Cinema

Quel pasticcio bruttarello di Frankenstein: il film di Guillermo del Toro non convince. Peccato, ma capita anche ai più bravi

di Davide Turrini
Quel pasticcio bruttarello di Frankenstein: il film di Guillermo del Toro non convince. Peccato, ma capita anche ai più bravi

Quel pasticcio bruttarello di Frankenstein di del Toro. Capita anche ai più bravi. Prima o poi anche un film di Guillermo del Toro doveva girare a vuoto. Peccato accada in Concorso a Venezia 2025, in mezzo ad una selva di produzioni statunitensi che nemmeno fossimo a Toronto. Il film tanto agognato, inseguito, progettato dal regista fin dalla sua infanzia, deve aver perso copiosi pezzi per strada tra un rimandare produttivo e l’altro.

Tentativo monumentale di avventura gotico dark sul contrasto poetico letterario vita/morte, padre/figlio, creatore/creatura, finanche vittima e carnefice, traendolo dal celebre romanzo di Mary Shelley, Frankenstein made in del Toro è prima di tutto privo di una accattivante ed incisiva originalità creativa. Il suo “mostro”, statuina metaforica di una felice e infinita galleria del nostro, è qualcosa di talmente monodimensionale, apatico, distante, da chiedere indietro il prezzo del biglietto, pardon dell’accredito. Prima che questo particolare sfugga: se fino a ieri i mostri di Del Toro si affermavano per distinte peculiarità estetico-concettuali, qui il Frankenstein interpretato da Jacob Elordi pare un generico putrefatto Conte Orlok dal Nosferatu di Eggers.

Insomma, quella particolare “umanità” intrisa di solitudine, quella passività rispetto alla cattiveria del mondo, quella “vicinanza” sensibile da antieroe, qui latita assai. Ed è un buco nero di senso difficile da colmare. Identico discorso nel convulso overacting di Oscar Isaac, il barone Victor Frankenstein, impalpabile genitore/creatore egoista e assassino che esaspera il cliché dello scienziato pazzo fino a renderlo un pupazzo saltellante e sguaiato.

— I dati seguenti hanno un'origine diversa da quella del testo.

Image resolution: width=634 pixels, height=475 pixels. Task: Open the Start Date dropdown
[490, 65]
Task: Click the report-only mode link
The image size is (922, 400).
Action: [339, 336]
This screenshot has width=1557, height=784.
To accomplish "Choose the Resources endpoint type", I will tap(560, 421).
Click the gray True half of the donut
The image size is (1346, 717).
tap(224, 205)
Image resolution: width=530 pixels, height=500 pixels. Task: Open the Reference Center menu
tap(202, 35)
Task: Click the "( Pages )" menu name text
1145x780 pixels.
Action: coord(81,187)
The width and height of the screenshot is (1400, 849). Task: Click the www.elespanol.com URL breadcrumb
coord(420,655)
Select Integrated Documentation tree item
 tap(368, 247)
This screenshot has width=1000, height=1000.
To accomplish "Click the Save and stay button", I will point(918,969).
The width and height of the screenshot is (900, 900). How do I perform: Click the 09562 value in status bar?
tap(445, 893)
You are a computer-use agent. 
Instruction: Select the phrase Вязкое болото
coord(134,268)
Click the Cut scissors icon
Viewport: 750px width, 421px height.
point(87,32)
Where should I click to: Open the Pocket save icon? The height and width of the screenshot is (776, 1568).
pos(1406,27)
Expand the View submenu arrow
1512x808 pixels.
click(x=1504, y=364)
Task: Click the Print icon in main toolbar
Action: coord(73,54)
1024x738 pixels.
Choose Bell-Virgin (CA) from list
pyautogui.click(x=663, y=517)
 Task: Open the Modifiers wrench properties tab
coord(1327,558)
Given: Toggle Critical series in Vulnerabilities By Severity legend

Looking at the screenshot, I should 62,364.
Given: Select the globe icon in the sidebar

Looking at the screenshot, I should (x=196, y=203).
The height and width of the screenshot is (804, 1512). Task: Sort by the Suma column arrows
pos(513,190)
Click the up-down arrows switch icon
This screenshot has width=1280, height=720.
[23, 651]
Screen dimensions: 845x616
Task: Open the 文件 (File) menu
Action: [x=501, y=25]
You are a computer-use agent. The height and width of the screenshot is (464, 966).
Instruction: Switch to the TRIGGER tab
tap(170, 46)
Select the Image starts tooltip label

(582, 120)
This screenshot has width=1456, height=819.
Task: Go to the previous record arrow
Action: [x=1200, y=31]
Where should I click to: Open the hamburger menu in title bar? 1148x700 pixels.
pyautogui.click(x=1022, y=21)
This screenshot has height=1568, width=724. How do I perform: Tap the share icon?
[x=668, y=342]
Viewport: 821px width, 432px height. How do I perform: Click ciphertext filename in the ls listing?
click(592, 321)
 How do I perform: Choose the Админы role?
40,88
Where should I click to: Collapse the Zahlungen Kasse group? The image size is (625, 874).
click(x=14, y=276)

Suddiviso in tre atti – un prologo nel 1856 tra i ghiacciati mari dell’artico dove si arena una nave danese e dove appaiono Viktor ferito e inseguito dall’invincibile sua creatura; il racconto della storia fin dagli inizi (l’infanzia nobile e rigida) da parte del barone; poi da parte della creatura da quando è stata “creata” nel castello laboratorio – Frankenstein procede come per vani sussulti, per vuoti continui assestamenti attorno alla smodata cieca ricerca scientifica del barone: dagli urlacci presi dal consesso accademico al continuo mulinare di personaggi (il ricco finanziatore, il fratello sfigato di Victor, la bella futura cognata) che per naturale miracolosa emulsione dovrebbero portare alla nascita del mostro con pezzi di riporto di cadaveri e complicati gingilli attivati dall’elettricità di fulmini e saette.

Solo che l’operazione, non quella chirurgica dal barone ma quella cinematografica di Del Toro, semplicemente non monta, non si gonfia, non parte letteralmente mai. Nemmeno quando tocca al mostro raccontare dal suo punto di vista la durezza della sua vita raminga, da involontario immortale, Frankenstein riesce a ricevere una scossa galvanizzante, una carezza di stile, un regalo emotivo. Il quadro si inabissa sul peso di fondali irrimediabilmente ripetitivi e la magia dell’immaginario visivo, punta di diamante del cinema di Del Toro (si guardi solo che portento è il suo Pinocchio) invece di stupire, sorprendere, sognare, sbanda moribonda su feroci lupi animati con manovelle digitali del secolo scorso. Dopo aver svuotato ogni possibile casella compositiva per due ore e mezza di film, la catarsi ritrovata del perdono filiale potrebbe gareggiare come il più scialbo finale della storia recente di Hollywood. Sull’angelo custode di Victor, in realtà statua teschio modello calaveras tenuta nella stanza da letto, traccia religiosa sbandierata dal cattolico del Toro (ma Frankenstein come Gesù Cristo chi l’ha visto?) stendiamo un pratico velo di veloci titoli di coda.